In the NDSU study, a known susceptible kochia population was easily controlled by Aim and Sharpen. However, Aim showed very little activity on four kochia populations from across western North Dakota. Sharpen caused some necrosis on kochia leaves and stunted growth, but most plants survived and had 2- to 8-inches of re-growth 2 weeks after treatment.
“The potential loss of Aim and Sharpen as effective herbicides for kochia control is staggering because affected farmers will have limited control options remaining,” says Jenks.
In addition, Aim is a component of other common herbicides like Spartan Charge (Aim + Spartan) and Anthem Flex (Aim + pyroxasulfone), which rely on Aim to effectively control emerged weeds. Sharpen also is a component of products like Verdict (Sharpen + Outlook) and Zidua Pro (Sharpen + Pursuit + Zidua) that rely on Sharpen to control emerged weeds.
Alternatives to Aim and Sharpen
Other products that can be used as alternatives prior to some crops to control emerged kochia include Gramoxone, Liberty and Dicamba. Gramoxone can be used preplant or preemergence in most crops; however, Liberty and Dicamba can only be used in a limited number of crops. Gramoxone tank mixed with metribuzin also has shown good synergism to control emerged kochia as well as provide some residual control. However, Metribuzin can only be used in a limited number of crops.
“An extremely important question that still needs to be answered is the effectiveness of other Group 14 herbicides like Spartan and Valor that are used for residual kochia control,” says Jenks. “Spartan and Valor are used in many crops to control kochia by root uptake just after seed germination, rather than foliar control after the weed emerges.
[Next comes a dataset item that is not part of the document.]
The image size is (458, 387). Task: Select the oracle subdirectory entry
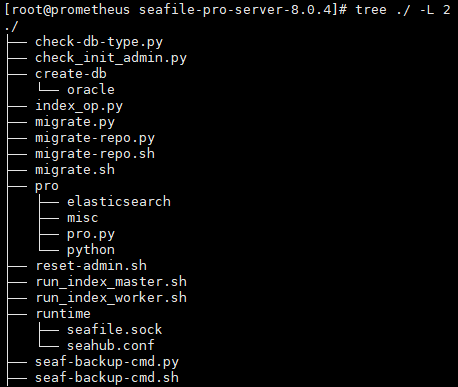[91, 89]
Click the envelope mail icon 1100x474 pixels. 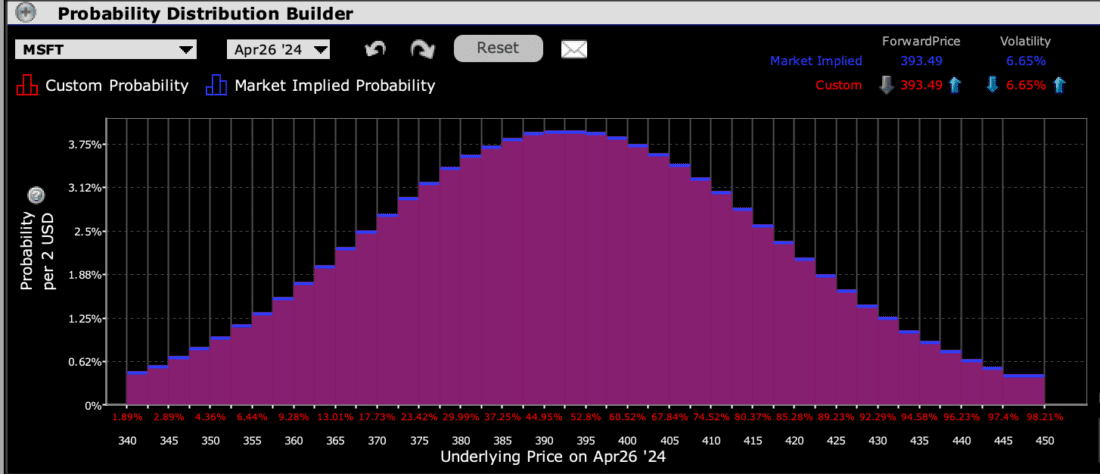[573, 49]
Based on experience with other weeds, there is a chance that Valor and Spartan may still provide acceptable residual kochia control.”
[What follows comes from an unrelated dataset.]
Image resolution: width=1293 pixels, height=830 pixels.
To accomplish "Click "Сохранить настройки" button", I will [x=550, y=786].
Some waterhemp and Palmer amaranth populations have been shown to be resistant to foliar-applied Group 14 herbicides used in soybean such as Flexstar and Cobra. However, research has shown that Valor and Spartan still provide effective control or only slightly reduced control of waterhemp or Palmer amaranth populations resistant to foliar-applied PPO-inhibitors. Currently, it is not known how the kochia populations in western North Dakota will respond to the residual Group 14 products, but it will be a focus of future NDSU research, says Jenks.
NDSU recommends monitoring fields 3-5 days after applying preplant burndown herbicides to verify that weeds are being controlled. Kochia should be sprayed when small (less than 3 inches). Where possible, use multiple effective modes of action in a tank mix for burndown or postemergence applications.